§ Data for the task:
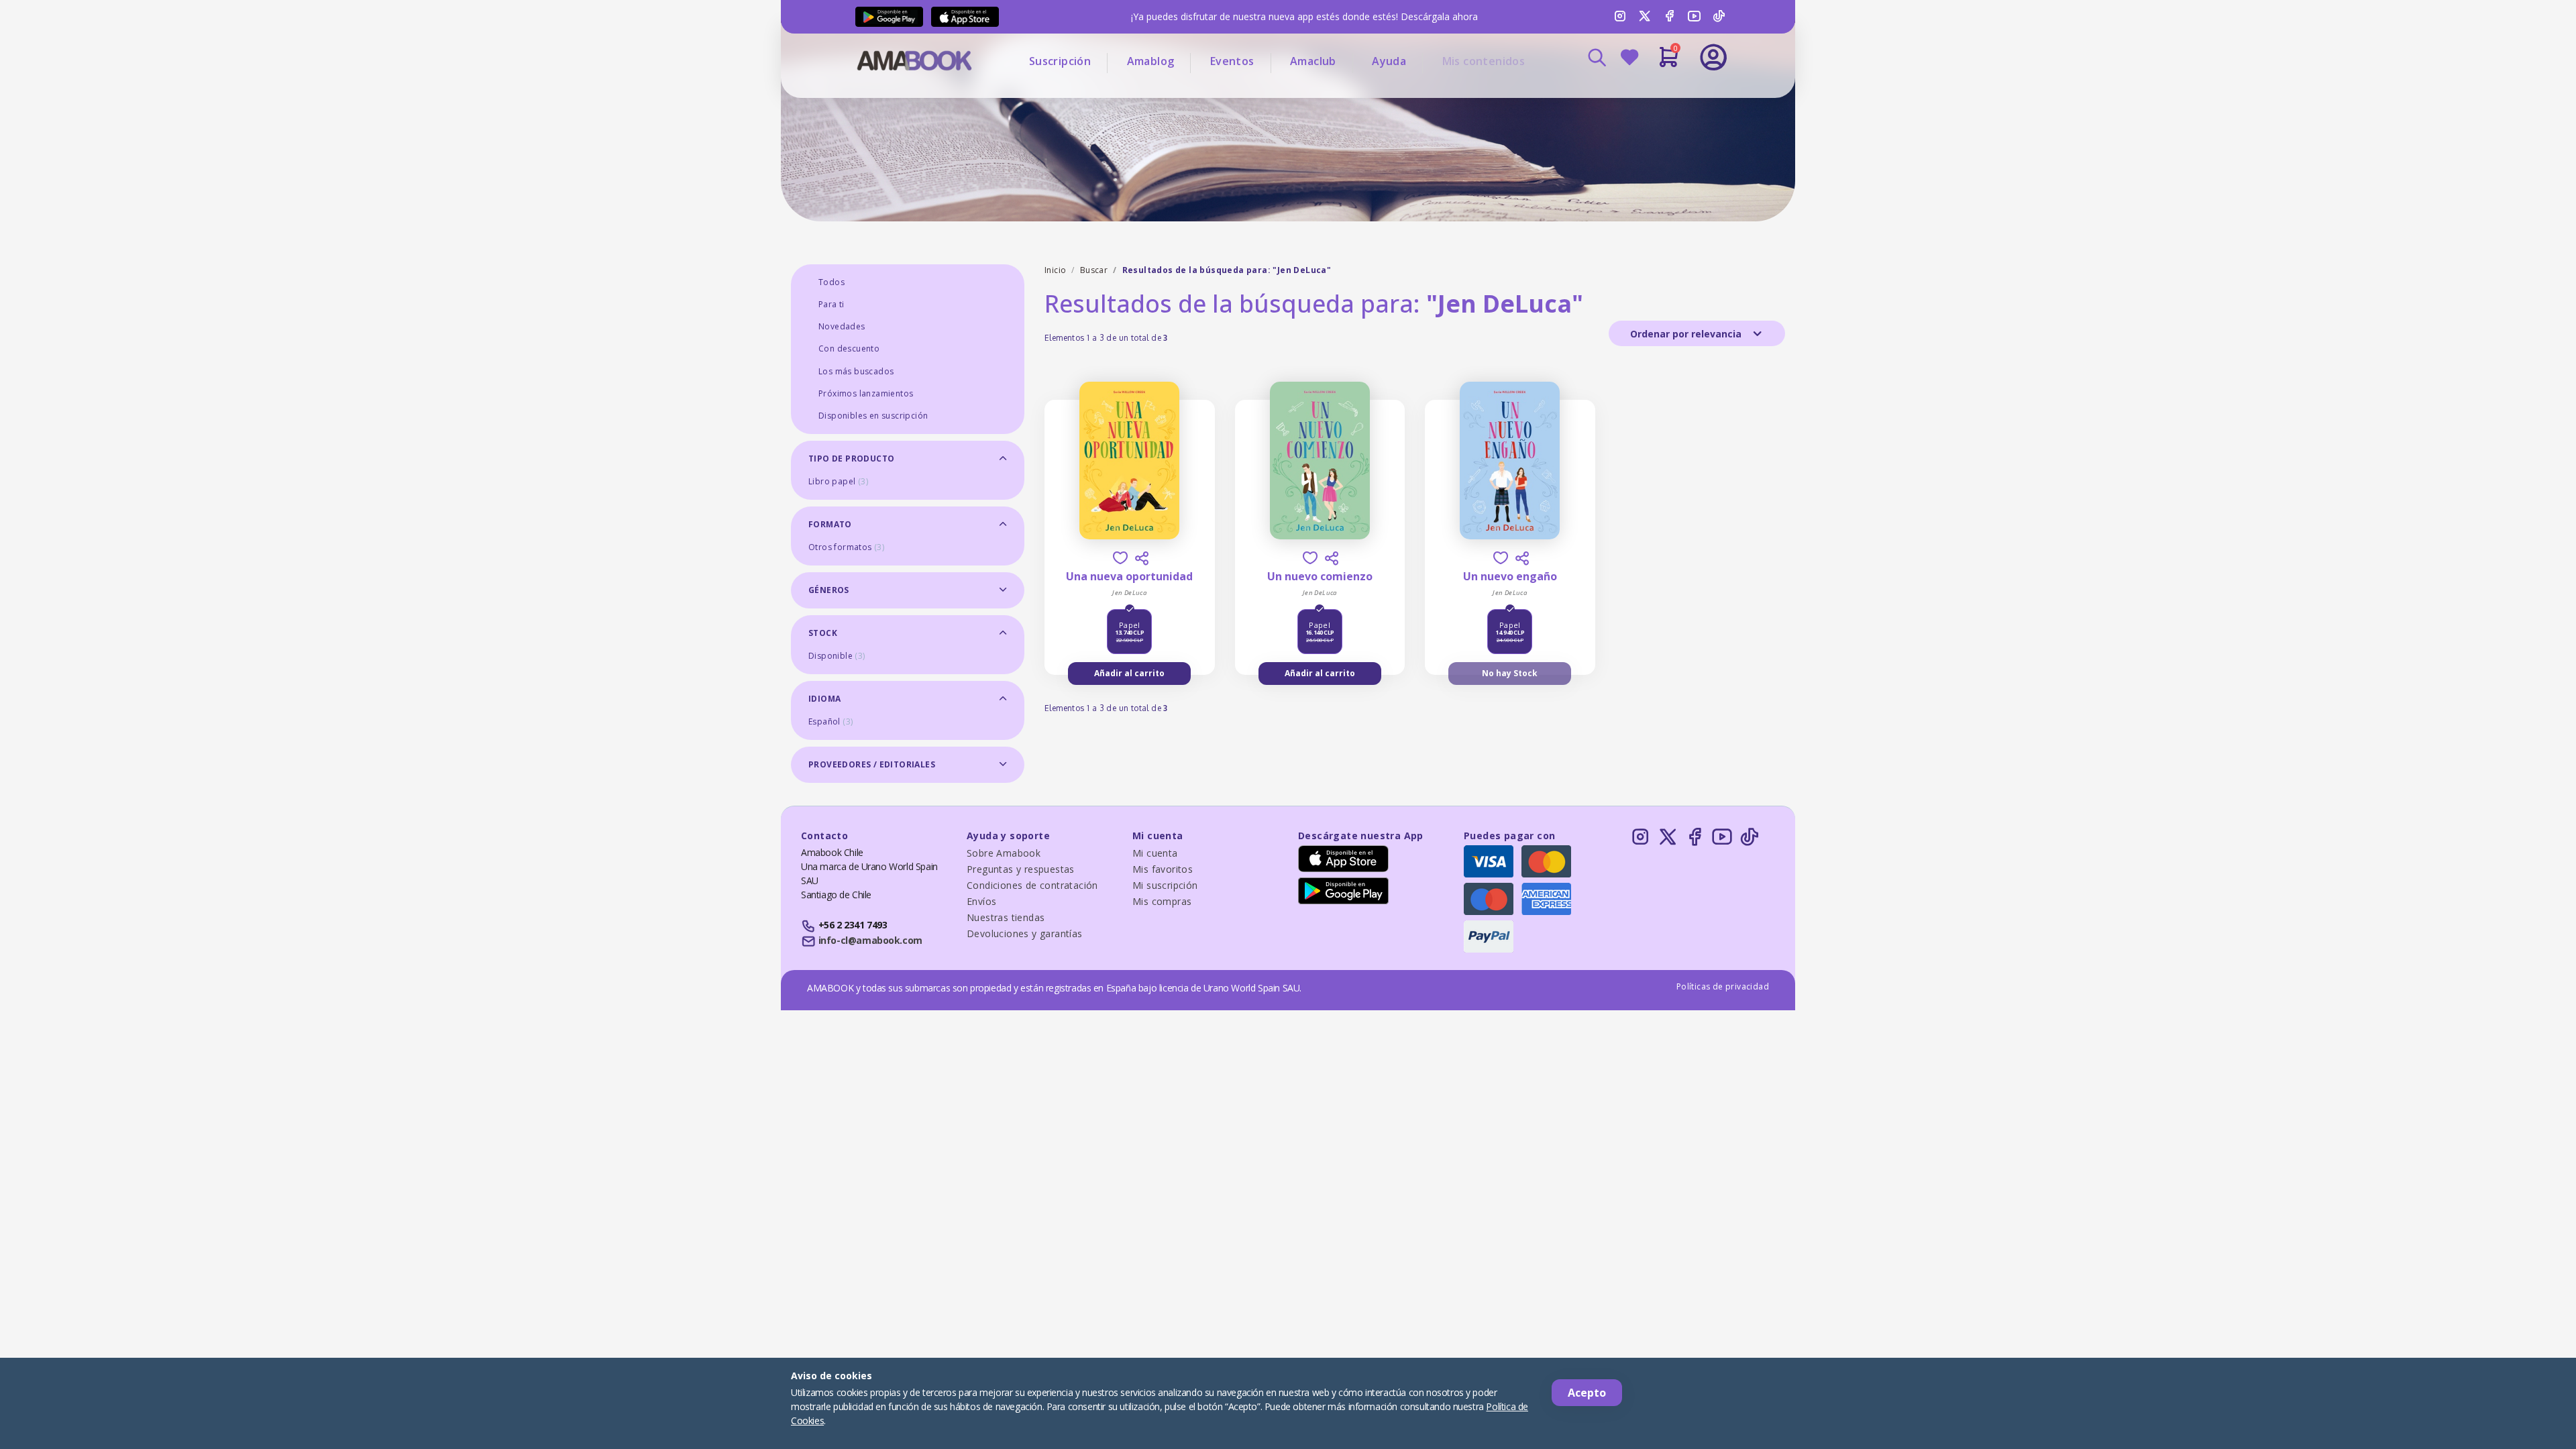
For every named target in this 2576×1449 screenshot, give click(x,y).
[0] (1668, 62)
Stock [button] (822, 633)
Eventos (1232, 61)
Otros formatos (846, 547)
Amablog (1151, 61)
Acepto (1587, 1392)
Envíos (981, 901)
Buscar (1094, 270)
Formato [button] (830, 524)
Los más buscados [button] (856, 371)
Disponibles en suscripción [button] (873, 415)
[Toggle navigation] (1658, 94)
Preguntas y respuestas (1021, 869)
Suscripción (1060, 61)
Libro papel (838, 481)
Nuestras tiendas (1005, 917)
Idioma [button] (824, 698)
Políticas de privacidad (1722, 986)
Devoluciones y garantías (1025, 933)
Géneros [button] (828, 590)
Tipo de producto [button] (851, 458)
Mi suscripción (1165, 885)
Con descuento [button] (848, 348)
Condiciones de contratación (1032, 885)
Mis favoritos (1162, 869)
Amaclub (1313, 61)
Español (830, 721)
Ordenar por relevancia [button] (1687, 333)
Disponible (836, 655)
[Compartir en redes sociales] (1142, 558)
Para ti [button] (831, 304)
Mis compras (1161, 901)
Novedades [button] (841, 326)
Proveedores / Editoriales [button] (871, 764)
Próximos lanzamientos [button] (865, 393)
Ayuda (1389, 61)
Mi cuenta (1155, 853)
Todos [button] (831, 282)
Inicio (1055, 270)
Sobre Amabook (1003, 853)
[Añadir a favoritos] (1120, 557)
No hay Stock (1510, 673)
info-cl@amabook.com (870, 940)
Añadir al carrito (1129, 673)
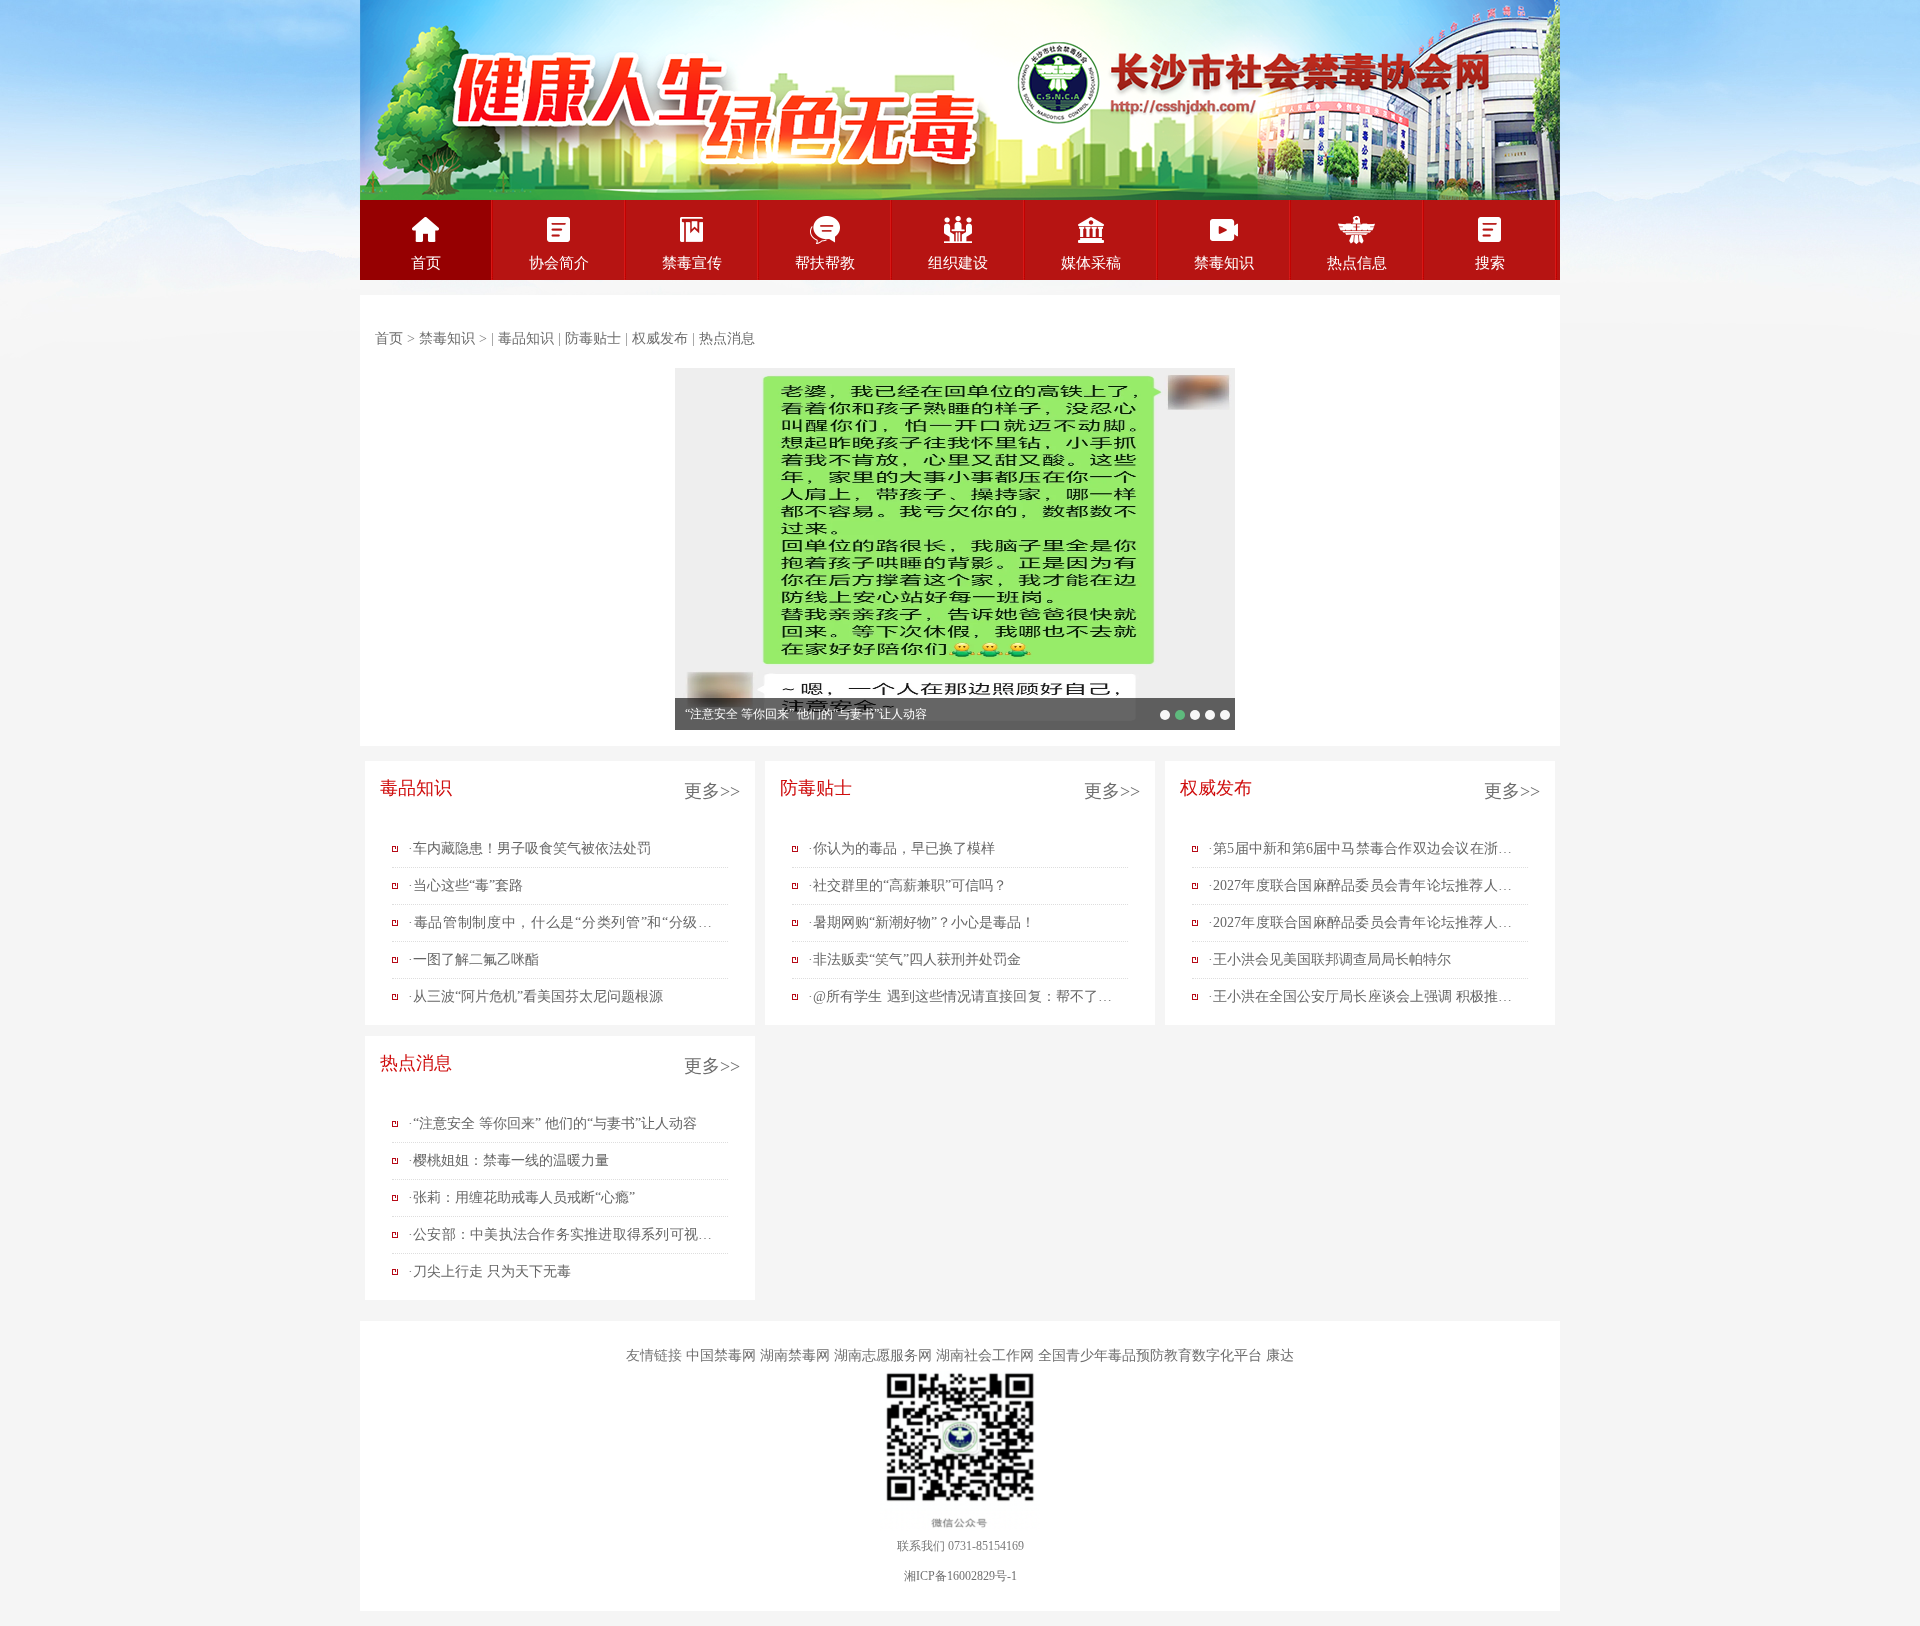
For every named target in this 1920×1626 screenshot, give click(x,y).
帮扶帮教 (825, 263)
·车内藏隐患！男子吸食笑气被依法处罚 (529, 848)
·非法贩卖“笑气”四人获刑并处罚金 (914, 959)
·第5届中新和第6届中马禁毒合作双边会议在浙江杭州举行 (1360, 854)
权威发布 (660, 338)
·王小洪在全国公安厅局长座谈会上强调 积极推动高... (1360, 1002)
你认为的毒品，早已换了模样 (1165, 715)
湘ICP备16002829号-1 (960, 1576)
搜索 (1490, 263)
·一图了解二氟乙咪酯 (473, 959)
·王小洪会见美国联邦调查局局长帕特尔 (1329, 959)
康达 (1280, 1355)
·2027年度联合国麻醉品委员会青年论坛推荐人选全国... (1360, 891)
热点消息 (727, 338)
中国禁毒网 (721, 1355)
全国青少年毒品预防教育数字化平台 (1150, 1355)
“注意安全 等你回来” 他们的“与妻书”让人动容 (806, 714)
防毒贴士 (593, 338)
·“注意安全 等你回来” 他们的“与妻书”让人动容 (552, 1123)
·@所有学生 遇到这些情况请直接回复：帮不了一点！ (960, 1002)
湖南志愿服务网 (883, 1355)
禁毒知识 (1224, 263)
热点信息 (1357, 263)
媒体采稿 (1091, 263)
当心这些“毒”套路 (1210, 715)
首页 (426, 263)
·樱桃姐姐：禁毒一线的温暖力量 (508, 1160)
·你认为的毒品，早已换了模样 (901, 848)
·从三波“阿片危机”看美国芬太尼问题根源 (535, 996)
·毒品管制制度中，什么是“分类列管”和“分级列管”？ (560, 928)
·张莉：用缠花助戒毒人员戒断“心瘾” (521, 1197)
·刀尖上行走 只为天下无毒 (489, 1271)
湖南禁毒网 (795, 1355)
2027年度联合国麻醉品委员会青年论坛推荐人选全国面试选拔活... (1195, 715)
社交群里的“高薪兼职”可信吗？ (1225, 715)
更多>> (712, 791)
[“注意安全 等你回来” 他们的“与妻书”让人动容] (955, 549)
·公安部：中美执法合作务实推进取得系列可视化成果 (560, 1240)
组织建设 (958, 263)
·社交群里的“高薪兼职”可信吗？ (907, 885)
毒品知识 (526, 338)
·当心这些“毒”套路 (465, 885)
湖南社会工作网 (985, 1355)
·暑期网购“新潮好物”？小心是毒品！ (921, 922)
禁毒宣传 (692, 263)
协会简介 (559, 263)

§ What you should do: Show every line in the entries where the string "click" occurs.

§ Exercise answer:
For every named target in this 2576×1449 screenshot, give click(x,y).
For every named target in this 1920×1626 screenshot, give click(x,y).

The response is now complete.